Ты сидел за столом, как надутый, дерзкий и упрямый малыш. Ты злюка — у тебя злое, очень злое сердце, но ты как дитя малое. Простираю к Тебе руки. Я не могу сердиться больше одного дня. Прощаю тебя! Не хочу уснуть, ненавидя. Пожертвуй мне одну минуту, отвори только двери и скажи с порога „покойной ночи“, и я смогу принять мой семондил и уснуть. Помни, что я больна и очень страдаю. Ты ничего не знаешь о боли. Быть может, настанет день, когда ты с ней познакомишься. Это будет тебе на пользу. Но тогда я уже, конечно, буду спать вечным сном и наконец забуду об этом невежде-дантисте, который отравил мне существование. Собственно, это ты позволил ему погубить мое здоровье, ибо своевременно не разузнал все о нем. А теперь ты не хочешь даже подать на него в суд, потому что боишься встать на мою защиту.
Завтра мы поедем в Роскофф, как и предполагалось, — я буду мила с твоим скучным ученым Фоксом, Поксом, или как там еще этот наемный писака называется? Я знаю, что целый день буду подавлять зевоту! Ты мое жестокое дитя! В один прекрасный день ты убьешь меня своей британской скукой!»
Я прочел эту записочку и после надлежащего размышления сказал Мари, что приду. Мне до зарезу надо было повидаться с Фоксфильдом. Он опять опоздал со сдачей рукописи.

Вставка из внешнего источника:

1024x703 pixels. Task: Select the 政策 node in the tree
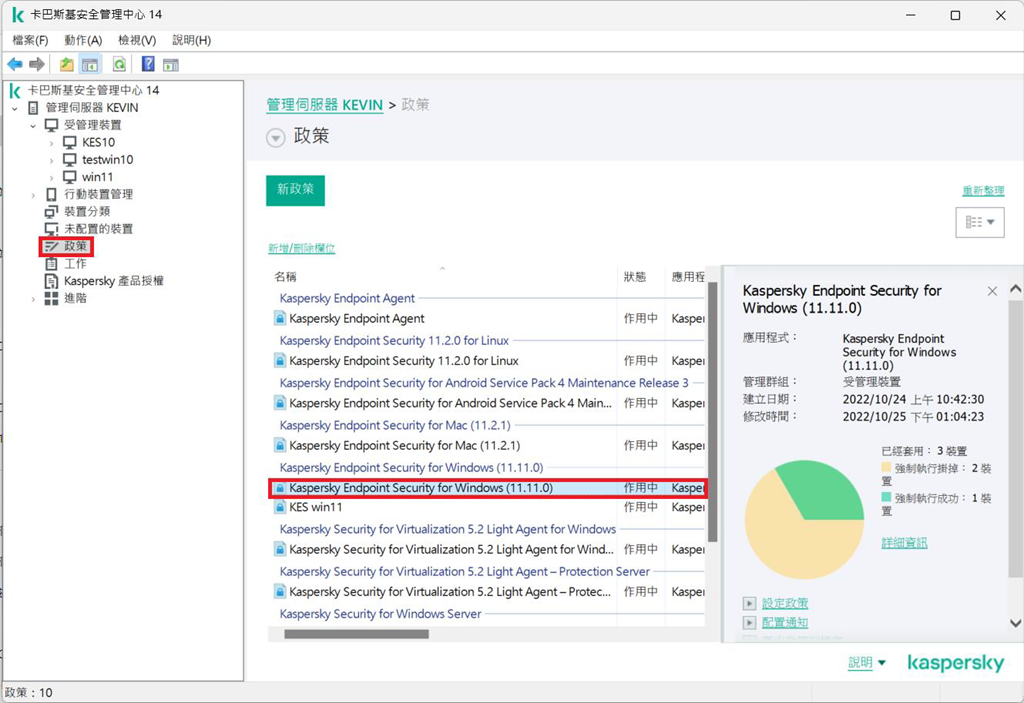[76, 246]
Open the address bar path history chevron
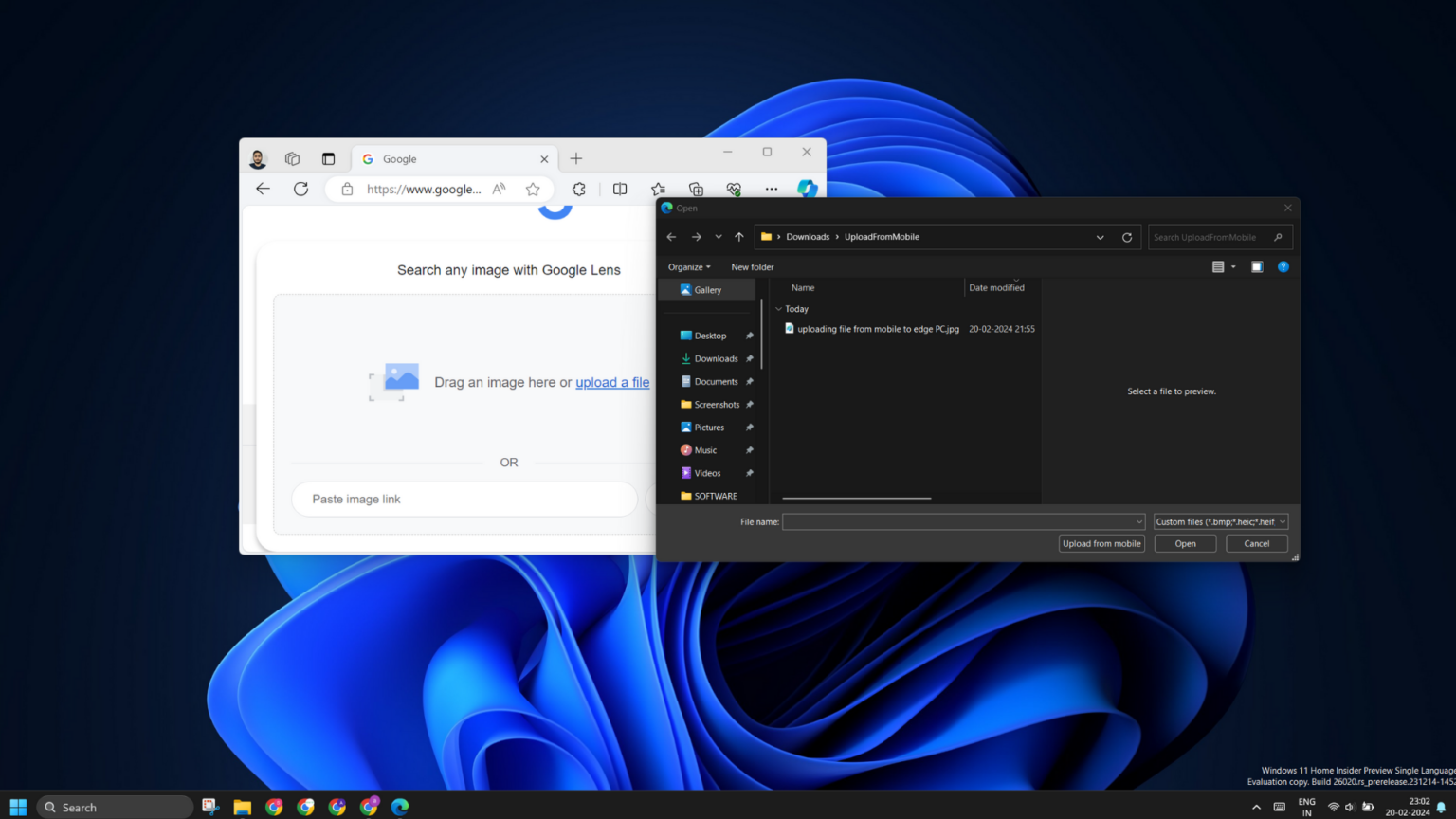1456x819 pixels. (1100, 237)
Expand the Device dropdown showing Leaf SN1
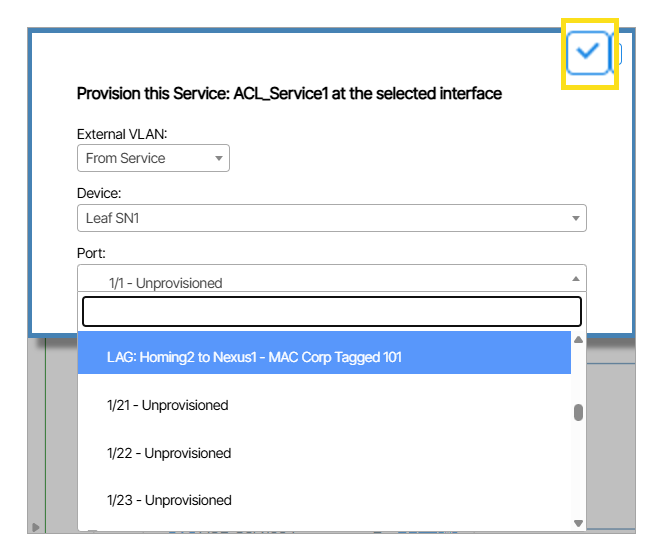666x557 pixels. pyautogui.click(x=331, y=218)
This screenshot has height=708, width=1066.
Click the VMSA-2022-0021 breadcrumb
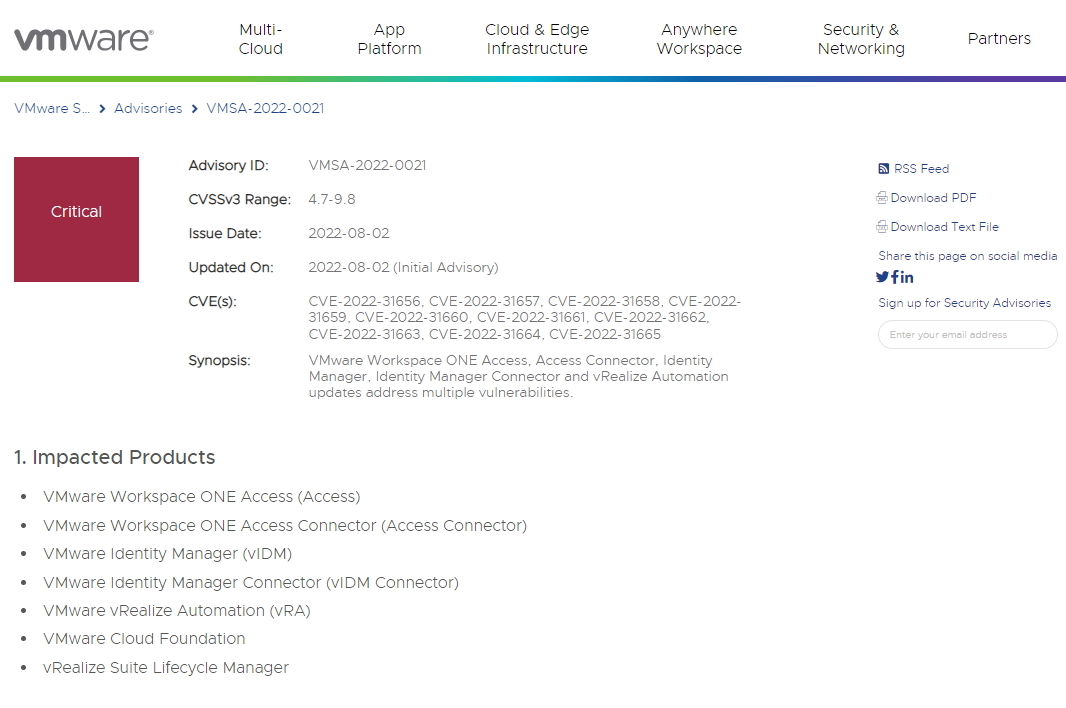[265, 108]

Ну что ж, и этот кризис разрешился привычным образом.
Я заказал еще бренди.
14
Как долго это еще будет продолжаться? Сколько людей во всем мире проснулось нынче утром в убеждении, что положение их невыносимо, сколько людей говорило себе: «Я должен с этим покончить. Больше я этого не вынесу»? И сколько людей уснуло ночью, ничего не изменив в своем положении? Порою мне кажется, что все человечество живет в ловушках, связано по рукам и ногам добровольно взятыми обязательствами, со дня рождения заперто в клетках зверинца. Современный психоанализ подчеркивает роль, которую играет в нас механизм «бегства от действительности». Его следовало бы называть механизмом квазибегства. Примером может послужить мое чувство юмора; вопреки тому, что я непрерывно взываю к нему, жизнь моя все более зависит от Долорес. Неужели все мы безнадежно скованы инерцией, неужели вся наша жизнь есть подчинение себя инерции, неужели наша жизнь подобна бесконечной ленте липкой бумаги для мух, к которой мы пристаем? Неужели все вокруг меня задыхаются от подавляемой жажды «совершить что-нибудь», от жажды мятежа против партнерш-поработительниц, против неразрывных уз, против пут обязанностей — обязанностей семейных, юридических и профессиональных, против окостеневших обычаев, привычек и междоусобиц?
Я возвращаюсь к вопросу о различии между мной и Долорес. Итак, на чем мы остановились?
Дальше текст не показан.